Posts tagged: recursion

The basics of coinduction

I don’t remember when I first heard the terms “coinduction” and “corecursion” but it must have been quite long ago. I had this impression that they are yet another of these difficult theoretical concepts and that I should learn about them one day. That “one day” happened recently while reading chapter 5 of “Certified Programming with Dependent Types”. It turns out that basics of coinduction are actually quite simple. In this post I’ll share with you what I already know on the subject.

Recursion in Haskell

Let’s begin with looking at Haskell because it is a good example of language not formalizing coinduction in any way. Two features of Haskell are of interest to us. First one is laziness. Thanks to Haskell being lazy we can write definitions like these (in GHCi):

ghci> let ones = 1 : ones
ghci> let fib = zipWith (+) (1:fib) (1:1:fib)

ones is – as the name implies – an infinite sequence (list) of ones. fib is a sequence of Fibonacci numbers. Both these definitions produce infinite lists but we can use these definitions safely because laziness allows us to force a finite number of elements in the sequence:

ghci> take 5 ones
[1,1,1,1,1]
ghci> take 10 fib
[2,3,5,8,13,21,34,55,89,144]

Now consider this definition:

ghci> let inf = 1 + inf

No matter how hard we try there is no way to use the definition of inf in a safe way. It always causes an infinite loop:

ghci> (0 /= inf)
*** Exception: <<loop>>

The difference between definitions of ones or fib an the definition of inf is that the former use something what is called a guarded recursion. The term guarded comes from the fact that recursive reference to self is hidden under datatype constructor (or: guarded by a constructor). The way lazy evaluation is implemented gives a guarantee that we can stop the recursion by not evaluating the recursive constructor argument. This kind of infinite recursion can also be called productive recursion, which means that although recursion is infinite each recursive call is guaranteed to produce something (in my examples either a 1 or next Fibonacci number). By contrast recursion in the definition of inf is not guarded or productive in any way.

Haskell happily accepts the definition of inf even though it is completely useless. When we write Haskell programs we of course don’t want them to fall into silly infinite loops but the only tool we have to prevent us from writing such code is our intelligence. Situation changes when it comes to….

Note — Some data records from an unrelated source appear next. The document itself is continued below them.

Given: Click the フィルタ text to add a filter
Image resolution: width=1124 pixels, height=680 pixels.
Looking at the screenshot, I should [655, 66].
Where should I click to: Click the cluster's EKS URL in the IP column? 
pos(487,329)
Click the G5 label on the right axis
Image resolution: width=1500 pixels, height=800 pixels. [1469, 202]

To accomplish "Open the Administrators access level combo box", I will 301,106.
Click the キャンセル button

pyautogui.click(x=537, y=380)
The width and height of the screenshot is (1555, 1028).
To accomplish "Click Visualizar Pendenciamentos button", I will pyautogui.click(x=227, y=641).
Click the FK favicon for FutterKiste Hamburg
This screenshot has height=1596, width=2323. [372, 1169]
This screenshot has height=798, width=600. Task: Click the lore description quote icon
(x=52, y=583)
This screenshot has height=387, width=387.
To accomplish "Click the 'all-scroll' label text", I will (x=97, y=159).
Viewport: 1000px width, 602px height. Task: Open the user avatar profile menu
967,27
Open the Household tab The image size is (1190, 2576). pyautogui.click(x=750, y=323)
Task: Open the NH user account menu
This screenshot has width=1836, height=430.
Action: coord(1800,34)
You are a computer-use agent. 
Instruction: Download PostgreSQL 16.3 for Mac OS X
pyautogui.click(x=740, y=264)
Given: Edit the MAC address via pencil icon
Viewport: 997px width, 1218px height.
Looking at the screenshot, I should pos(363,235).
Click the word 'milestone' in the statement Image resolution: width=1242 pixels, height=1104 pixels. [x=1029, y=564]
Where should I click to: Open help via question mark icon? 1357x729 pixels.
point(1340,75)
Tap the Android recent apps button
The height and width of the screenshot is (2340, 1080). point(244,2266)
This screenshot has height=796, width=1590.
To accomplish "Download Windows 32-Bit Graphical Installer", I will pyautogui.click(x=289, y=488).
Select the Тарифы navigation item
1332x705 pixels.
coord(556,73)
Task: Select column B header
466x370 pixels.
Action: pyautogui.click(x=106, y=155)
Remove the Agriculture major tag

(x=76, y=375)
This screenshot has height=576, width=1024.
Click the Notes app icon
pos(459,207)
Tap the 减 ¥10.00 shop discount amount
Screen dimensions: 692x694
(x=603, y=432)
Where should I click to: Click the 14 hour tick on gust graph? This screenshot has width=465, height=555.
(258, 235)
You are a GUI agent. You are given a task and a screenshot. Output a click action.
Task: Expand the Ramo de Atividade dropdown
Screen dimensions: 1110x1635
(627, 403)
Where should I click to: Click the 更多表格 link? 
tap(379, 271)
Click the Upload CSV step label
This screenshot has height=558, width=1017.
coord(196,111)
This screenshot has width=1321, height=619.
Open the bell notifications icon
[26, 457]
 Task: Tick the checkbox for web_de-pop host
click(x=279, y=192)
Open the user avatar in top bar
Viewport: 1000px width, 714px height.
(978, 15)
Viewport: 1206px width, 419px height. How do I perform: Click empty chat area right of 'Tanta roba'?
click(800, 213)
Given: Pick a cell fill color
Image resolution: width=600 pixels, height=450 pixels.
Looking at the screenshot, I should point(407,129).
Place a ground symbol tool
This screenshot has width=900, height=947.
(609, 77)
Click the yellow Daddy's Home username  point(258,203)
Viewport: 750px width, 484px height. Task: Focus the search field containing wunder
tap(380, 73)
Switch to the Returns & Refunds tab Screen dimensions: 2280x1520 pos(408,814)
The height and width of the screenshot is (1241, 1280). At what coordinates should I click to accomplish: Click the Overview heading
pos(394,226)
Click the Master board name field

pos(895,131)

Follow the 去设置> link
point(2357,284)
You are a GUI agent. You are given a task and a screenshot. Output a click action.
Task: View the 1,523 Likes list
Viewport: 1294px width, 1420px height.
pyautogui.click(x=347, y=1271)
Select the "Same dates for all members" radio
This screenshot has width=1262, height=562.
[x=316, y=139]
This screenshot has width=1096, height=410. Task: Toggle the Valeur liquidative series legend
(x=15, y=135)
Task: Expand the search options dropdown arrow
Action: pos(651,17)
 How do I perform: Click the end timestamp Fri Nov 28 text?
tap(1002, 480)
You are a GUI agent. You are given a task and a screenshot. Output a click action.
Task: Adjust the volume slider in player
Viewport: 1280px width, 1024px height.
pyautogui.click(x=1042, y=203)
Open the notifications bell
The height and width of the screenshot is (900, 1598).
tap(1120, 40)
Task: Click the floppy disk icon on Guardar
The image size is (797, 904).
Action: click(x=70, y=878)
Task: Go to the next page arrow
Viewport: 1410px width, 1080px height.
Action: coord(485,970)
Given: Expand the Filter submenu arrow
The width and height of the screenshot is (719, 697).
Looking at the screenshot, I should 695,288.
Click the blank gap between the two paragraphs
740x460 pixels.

Dependently-typed programming languages

These languages deeply care about termination. By “termination” I mean ensuring that a program written by the user is guaranteed to terminate for any input. I am aware of two reasons why these languages care about termination. First reason is theoretical: without termination the resulting language is inconsistent as logic. This happens because non-terminating term can prove any proposition. Consider this non-terminating Coq definition:

Fixpoint evil (A : Prop) : A := evil A.

If that definition was accepted we could use it to prove any proposition. Recall that when it comes to viewing types as proofs and programs as evidence “proving a proposition” means constructing a term of a given type. evil would allow to construct a term inhabiting any type A. (Prop is a kind of logical propositions so A is a type.) Since dependently-typed languages aim to be consistent logics they must reject non-terminating programs. Second reason for checking termination is practical: dependently typed languages admit functions in type signatures. If we allowed non-terminating functions then typechecking would also become non-terminating and again this is something we don’t want. (Note that Haskell gives you UndecidableInstances that can cause typechecking to fall into an infinite loop).

Now, if you paid attention on your Theoretical Computer Science classes all of this should ring a bell: the halting problem! The halting problem says that the problem of determining whether a given Turing machine (read: a given computer program) will ever terminate is undecidable. So how is that possible that languages like Agda, Coq or Idris can answer that question? That’s simple: they are not Turing-complete (or at least their terminating subsets are not Turing complete). (UPDATE: but see Conor McBride’s comment below.) They prohibit user from using some constructs, probably the most important one being general recursion. Think of general recursion as any kind of recursion imaginable. Dependently typed languages require structural recursion on subterms of the arguments. That means that if a function receives an argument of an inductive data type (think: algebraic data type/generalized algebraic data type) then you can only make recursive calls on terms that are syntactic subcomponents of the argument. Consider this definition of map in Idris:

map : (a -> b) -> List a -> List b
map f []      = []
map f (x::xs) = f x :: map f xs

In the second equation we use pattern matching to deconstruct the list argument. The recursive call is made on xs, which is structurally smaller then the original argument. This guarantees that any call to map will terminate. There is a silent assumption here that the List A argument passed to map is finite, but with the rules given so far it is not possible to construct infinite list.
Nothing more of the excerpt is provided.